La société se durcit et nous déplorons l’augmentation du nombre de violences à l’encontre des soignants. C’est difficile de prévenir et de répondre à cette violence car elle sévit dans la société en général, elle est exacerbée. Mais peut-être les chiffres augmentent-ils parce que les langues se délient davantage. Auparavant, les soignants trouvaient des circonstances atténuantes à la violence dont ils pouvaient être victimes. Aujourd’hui, ils portent plainte. Il y a une prise de conscience plus globale. Mais face à cette dérive de la société, il est difficile d’agir en amont.
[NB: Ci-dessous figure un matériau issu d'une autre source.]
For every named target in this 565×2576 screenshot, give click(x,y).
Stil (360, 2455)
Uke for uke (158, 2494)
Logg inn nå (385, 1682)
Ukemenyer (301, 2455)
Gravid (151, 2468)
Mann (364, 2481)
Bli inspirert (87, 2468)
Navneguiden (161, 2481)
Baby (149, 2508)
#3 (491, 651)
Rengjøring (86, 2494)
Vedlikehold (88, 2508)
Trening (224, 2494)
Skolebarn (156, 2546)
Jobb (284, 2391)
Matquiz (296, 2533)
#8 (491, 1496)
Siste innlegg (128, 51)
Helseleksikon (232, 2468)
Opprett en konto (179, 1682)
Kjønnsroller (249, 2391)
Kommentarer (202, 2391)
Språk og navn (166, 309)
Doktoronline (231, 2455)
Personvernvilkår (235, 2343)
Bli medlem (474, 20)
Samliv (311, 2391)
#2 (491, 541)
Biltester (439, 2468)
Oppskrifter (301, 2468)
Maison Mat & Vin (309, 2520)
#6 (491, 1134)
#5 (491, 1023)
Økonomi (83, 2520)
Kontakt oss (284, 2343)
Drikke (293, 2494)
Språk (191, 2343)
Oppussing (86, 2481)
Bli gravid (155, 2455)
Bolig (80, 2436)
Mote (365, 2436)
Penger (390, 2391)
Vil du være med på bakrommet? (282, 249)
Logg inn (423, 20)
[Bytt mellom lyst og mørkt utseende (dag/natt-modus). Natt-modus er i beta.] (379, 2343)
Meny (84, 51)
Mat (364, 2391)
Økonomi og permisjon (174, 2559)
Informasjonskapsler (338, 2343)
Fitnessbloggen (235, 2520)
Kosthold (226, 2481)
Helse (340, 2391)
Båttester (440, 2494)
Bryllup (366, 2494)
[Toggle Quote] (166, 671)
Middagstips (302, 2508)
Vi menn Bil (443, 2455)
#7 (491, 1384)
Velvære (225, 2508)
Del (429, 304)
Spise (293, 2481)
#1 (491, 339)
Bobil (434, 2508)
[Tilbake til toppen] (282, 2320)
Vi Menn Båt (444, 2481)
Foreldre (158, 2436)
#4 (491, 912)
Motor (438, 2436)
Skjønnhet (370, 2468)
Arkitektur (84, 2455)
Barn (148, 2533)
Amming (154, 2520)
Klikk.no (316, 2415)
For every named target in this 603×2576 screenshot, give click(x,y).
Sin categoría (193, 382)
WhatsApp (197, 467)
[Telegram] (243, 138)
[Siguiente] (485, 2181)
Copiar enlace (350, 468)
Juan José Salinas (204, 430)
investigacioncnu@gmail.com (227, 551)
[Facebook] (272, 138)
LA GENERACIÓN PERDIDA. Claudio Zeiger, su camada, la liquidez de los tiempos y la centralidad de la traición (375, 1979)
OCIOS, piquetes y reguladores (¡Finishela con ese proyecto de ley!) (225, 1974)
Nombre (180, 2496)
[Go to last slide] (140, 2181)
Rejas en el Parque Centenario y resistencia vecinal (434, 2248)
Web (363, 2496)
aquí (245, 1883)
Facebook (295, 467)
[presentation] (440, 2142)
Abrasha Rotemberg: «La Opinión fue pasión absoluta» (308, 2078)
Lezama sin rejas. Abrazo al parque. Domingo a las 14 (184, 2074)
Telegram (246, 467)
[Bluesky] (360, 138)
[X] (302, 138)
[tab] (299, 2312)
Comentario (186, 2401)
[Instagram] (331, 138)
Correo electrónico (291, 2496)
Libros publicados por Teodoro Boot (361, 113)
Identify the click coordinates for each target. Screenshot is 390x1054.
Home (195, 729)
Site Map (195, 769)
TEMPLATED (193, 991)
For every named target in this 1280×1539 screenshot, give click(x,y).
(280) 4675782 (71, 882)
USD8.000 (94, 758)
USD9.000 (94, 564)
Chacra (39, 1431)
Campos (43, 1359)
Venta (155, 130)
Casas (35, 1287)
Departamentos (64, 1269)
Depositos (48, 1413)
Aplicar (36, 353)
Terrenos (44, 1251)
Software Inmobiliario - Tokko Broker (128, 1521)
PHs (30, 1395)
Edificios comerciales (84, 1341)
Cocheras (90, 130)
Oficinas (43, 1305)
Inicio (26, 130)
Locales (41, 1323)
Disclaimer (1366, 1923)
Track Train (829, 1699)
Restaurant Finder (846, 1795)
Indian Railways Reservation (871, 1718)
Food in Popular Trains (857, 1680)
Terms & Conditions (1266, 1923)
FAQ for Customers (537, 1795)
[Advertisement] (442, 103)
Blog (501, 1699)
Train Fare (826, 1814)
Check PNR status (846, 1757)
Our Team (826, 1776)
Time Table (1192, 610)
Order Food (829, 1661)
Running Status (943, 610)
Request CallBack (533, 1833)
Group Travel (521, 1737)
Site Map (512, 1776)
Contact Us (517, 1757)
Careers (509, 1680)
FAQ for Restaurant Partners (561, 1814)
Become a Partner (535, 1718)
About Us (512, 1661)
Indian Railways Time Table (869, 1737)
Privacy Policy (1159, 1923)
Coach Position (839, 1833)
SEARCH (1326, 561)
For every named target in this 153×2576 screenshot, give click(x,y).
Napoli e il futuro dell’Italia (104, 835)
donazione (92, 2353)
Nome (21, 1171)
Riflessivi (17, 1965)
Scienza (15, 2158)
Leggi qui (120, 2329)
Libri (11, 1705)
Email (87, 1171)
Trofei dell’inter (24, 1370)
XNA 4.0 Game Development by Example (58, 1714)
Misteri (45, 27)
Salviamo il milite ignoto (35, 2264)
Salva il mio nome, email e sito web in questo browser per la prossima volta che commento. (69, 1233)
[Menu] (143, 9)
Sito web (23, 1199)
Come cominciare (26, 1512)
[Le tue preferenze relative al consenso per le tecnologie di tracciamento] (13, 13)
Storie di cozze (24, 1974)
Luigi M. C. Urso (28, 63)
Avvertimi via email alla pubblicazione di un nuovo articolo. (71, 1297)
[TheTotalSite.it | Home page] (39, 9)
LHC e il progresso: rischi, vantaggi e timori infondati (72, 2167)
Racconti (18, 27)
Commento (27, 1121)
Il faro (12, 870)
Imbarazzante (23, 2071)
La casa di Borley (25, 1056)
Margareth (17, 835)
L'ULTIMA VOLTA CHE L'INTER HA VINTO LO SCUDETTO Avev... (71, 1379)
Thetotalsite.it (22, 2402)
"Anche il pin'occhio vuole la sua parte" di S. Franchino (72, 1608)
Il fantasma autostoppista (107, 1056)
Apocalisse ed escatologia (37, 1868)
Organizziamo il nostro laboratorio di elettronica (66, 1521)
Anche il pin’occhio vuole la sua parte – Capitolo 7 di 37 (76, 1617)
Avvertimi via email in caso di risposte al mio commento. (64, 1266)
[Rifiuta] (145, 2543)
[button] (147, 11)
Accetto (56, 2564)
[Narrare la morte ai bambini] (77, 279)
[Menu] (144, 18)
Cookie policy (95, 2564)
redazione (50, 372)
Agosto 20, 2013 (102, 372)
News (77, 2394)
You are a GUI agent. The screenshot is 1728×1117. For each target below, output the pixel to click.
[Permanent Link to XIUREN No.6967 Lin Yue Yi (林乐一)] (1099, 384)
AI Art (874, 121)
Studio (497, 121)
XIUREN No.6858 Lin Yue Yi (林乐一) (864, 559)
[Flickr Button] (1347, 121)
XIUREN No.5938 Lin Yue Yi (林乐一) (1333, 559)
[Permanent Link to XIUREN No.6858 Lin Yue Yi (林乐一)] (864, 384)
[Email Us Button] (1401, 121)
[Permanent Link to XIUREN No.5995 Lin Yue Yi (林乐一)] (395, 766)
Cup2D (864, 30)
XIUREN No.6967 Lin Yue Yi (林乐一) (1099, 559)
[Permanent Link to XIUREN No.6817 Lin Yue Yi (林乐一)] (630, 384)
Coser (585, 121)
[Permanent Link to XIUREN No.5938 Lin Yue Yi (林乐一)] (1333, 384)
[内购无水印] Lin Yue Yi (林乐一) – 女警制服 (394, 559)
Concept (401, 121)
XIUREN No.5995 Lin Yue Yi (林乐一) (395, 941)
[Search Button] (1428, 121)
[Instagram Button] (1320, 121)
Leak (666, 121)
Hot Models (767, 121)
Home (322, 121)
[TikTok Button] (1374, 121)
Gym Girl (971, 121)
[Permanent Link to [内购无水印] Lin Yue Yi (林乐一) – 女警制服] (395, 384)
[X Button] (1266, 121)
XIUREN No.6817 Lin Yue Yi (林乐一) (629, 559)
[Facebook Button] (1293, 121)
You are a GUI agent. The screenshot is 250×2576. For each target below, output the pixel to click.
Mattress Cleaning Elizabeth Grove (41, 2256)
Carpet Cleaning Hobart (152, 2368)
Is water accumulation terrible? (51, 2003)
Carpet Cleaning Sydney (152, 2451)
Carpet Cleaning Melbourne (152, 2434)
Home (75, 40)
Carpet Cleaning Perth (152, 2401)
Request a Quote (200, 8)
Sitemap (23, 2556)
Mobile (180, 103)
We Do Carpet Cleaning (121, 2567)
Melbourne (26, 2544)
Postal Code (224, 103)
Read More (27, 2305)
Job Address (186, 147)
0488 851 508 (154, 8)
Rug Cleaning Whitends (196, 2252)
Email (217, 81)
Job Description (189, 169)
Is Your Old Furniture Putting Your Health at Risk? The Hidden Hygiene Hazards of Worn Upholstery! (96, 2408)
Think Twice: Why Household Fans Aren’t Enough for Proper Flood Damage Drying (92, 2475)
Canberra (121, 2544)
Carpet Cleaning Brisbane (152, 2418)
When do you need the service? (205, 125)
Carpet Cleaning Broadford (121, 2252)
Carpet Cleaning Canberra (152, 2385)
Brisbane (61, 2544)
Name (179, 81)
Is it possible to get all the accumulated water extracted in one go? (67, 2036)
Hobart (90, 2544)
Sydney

Equiper les soignants d’un boîtier d’alerte me paraît être une bonne idée mais la police arrivera-t-elle dans les temps ? Et quel serait le modèle économique d’une telle mesure ? L’exercice en libéral rend vulnérable et les soignants sont difficiles à localiser. Pour les Idel victimes de violence, il est possible de les intégrer dans le réseau d’entraide de l’Oni. Il permet d’organiser, si besoin, le relai de l’infirmier pour sa tournée et de lui apporter un soutien par ses pairs. Cette assistance existe via des référents violence au sein de chaque conseil départemental ou interdépartemental et l’Ordre propose également une entraide téléphonique.
De plus, nous nous proposons de nous constituer partie civile lorsqu’il y a un procès afin d’apporter un soutien visible à l’infirmier victime. Néanmoins, notre rôle s’arrête là. Nous n’avons pas de pouvoir de coercition et d’enquête. Il faut que la police s’inquiète des difficultés des soignants exprimées dans l’exercice de leur profession. D’ailleurs, une convention a été signée entre l’Ordre, la police et la chancellerie pour faciliter le dépôt de plainte de la part des soignants. D’autant que dans certains quartiers, des infirmiers craignent des représailles. Il paraît nécessaire aussi de se former pour désamorcer les situations de violence. Les infirmiers libéraux sont en première ligne et se désamorçage demande un savoir-faire. Il faut savoir sentir le danger.
Pour les salariés, il existe un réseau en interne, au sein de chaque hôpital. Généralement, un rappel des règles de bienséance est affiché dans les salles d’attente. Il est précisé que tout débordement fera l’objet de plaintes et il arrive que des vigiles soient présents pour calmer les gens.